C’est l’évènement de ce début de Festival d’Avignon. Tiago Rodrigues remet en service l’époustouflante Carrière de Boulbon. Et Philippe Quesne y propose jusqu’au 18 juillet un vision puissante et décalée à partir du fameux tableau de Jérôme Bosch, Le jardin des délices.
Utilisée par le Festival d’Avignon pour la première fois en 1985, par Peter Brook qui y a mis en scène son Mahabharata, la Carrière de Boulbon est un site naturel époustouflant, au milieu des pins et sculpté dans la pierre. Elle se mérite et se gagne par navette (15 km soit 30 minutes de route) puis on grimpe un peu avec de bonnes chaussures. Et ça vaut la peine : dans l’odeur du maquis et le bruit des grillons, c’est beau à en couper le souffle.
Philippe Quesne, qui fête les 20 ans de son Vivarium Studio, exploite pleinement les potentialités monumentales du lieu avec son Jardin des délices. Un cadre qui va si bien à ses préoccupations de toujours sur l’empreinte réciproque avec notre environnement. Véritable commentaire du mystérieux triptyque de Bosch, la pièce commence comme un western spaghetti ou un film des frères Coen et se termine en Star Trek.
Le Festival d’Avignon parle – juste titre – de « rétrofuturisme » pour décrire l’arrivée de membres d’un groupe humain en costumes seventies qui gagnent un lieu perdu où ils roulent deux grands œufs pleins de potentiels. Ils s’installent, se mettent à réciter des textes, à chanter, à jouer du piano, du violoncelle, de la viole de gambe et de la flûte. Ils jouent avec le feu (dans la carrière où la vigilance incendie est au maximum) comme ils jouent avec les mots.

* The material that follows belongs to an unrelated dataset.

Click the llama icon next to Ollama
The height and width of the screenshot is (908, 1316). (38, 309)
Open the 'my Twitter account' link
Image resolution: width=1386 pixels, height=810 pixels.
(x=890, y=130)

Dans l’état de nature qu’interroge Philippe Quesne, tout est soumis au vote à l’unanimité. Le contrat social semble préexister dans cette aventure humaine qui déambule plus qu’elle ne progresse. Avec une scénographie merveilleuse pratiquant un absurde contemplatif, l’ensemble des acteurs nous pousse vers les cimes de projections sacrées, tandis que Philippe Quesne cite et recycle des images qui nous ont marqués. Certaines appartiennent d’ailleurs déjà à son propre répertoire : un funambule s’avance, le bus est démonté pour créer une scène dans la scène, l’humanité retourne littéralement dans sa coquille, les vanités se projettent sur la pierre… C’est parfaitement adapté à l’environnement, c’est une expérience et aussi une belle introduction à l’art de Philippe Quesne, ici à son acmé.